MINSK, Belarus — Canadian captain Kevin Bieksa paid the price in the form of a chipped tooth and stitches on the inside of his mouth.
After Canada held on to beat the Czech Republic 4-3 on Monday at the world hockey championship, it was worth it.
Bieksa took Jan Kovar’s stick to the mouth, a penalty that gave Canada a five-minute man advantage it scored twice on. When the Czechs scored twice in the third period to make things interesting, those power-play goals loomed large.
“If you look at it, it’s the difference in the game,” coach Dave Tippett said.
Canada’s power play was 1-for-11 in the tournament before Nathan MacKinnon and Morgan Rielly scored 17 seconds apart to build a three-goal lead. Even though Jiri Novotny and Tomas Hertl cut the advantage to one late, it was enough of a cushion to allow Canada to survive for a second straight victory.
Still flush in his face from stopping 31 shots, goaltender James Reimer joked he and his teammates just wanted to keep it close and entertain the fans at Chizhovka-Arena. But he expected the Czechs to make a push.
“They’re a good team,” Reimer said, pausing to catch his breath. “And obviously they’re playing desperate. … You know they weren’t going to roll over, you knew they were going to come hard.”
That was thanks in part to what Tippett called “unforced errors” by his players.
“They’re going to get their pressure just because they’re good players, but then adding fuel to the fire, that’s when you’re really in trouble,” Tippett said. “There was two or three times in that third period where we had a good chance to clear it, make a good, solid, simple play and we forced pucks that got turned over and then it comes right back at you.”
Even though it got nerve-wracking late, Canada had some breathing room.
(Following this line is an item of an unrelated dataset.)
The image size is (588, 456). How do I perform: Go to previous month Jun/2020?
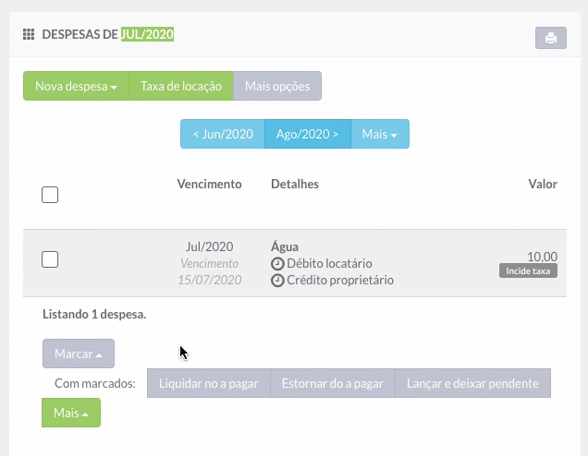point(222,134)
Goals by Joel Ward — his third of the tournament — and assistant captain Kyle Turris helped the Canadians rebound from giving up the first goal for a third straight game before the power play finally clicked.
That wasn’t just a coincidence. Tippett made some personnel switches on the power-play units, putting Alex Burrows, Ward and Turris on the ice to see what would change.
“Less skill and more work,” he said.
Work behind the net put Bieksa in position to draw the game-altering slashing penalty 15:01 into the second period on Kovar, who got an automatic game misconduct. Czech coach Vladimir Ruzicka was surprised it was called slashing and not high-sticking after checking it out on video.
No matter the penalty, Bieksa required medical attention on the bench while the game was delayed as workers brushed his blood off the ice. The 32-year-old Vancouver Canucks defenceman remained in the contest, to the surprise of no one.
“Give credit to him: Just spat out some blood and was ready to go on the next shift,” winger Matt Read said. “He’s a warrior, he’s our leader and it’s good to see that.”
Bieksa was unable to talk to reporters afterwards because he required stitches that made it difficult for him to speak.
His teammates spoke for him, most notably on the five-minute major power play.
“That’s a huge aspect of the game,” Read said. “A guy sacrificing his body, unfortunately, but if you don’t come out with at least one goal, you know you’re on your heels and it gives them all the momentum.”
Instead, Canada had all of it until midway through the third when the Czech Republic turned up the heat. The pro-Czech crowd of 6,317 came to life, but two late penalties — to Jaromir Jagr and Jiri Hudler — ended the chances of a comeback.
The win gave Canada seven points atop Group A. Its next game is Thursday against Denmark.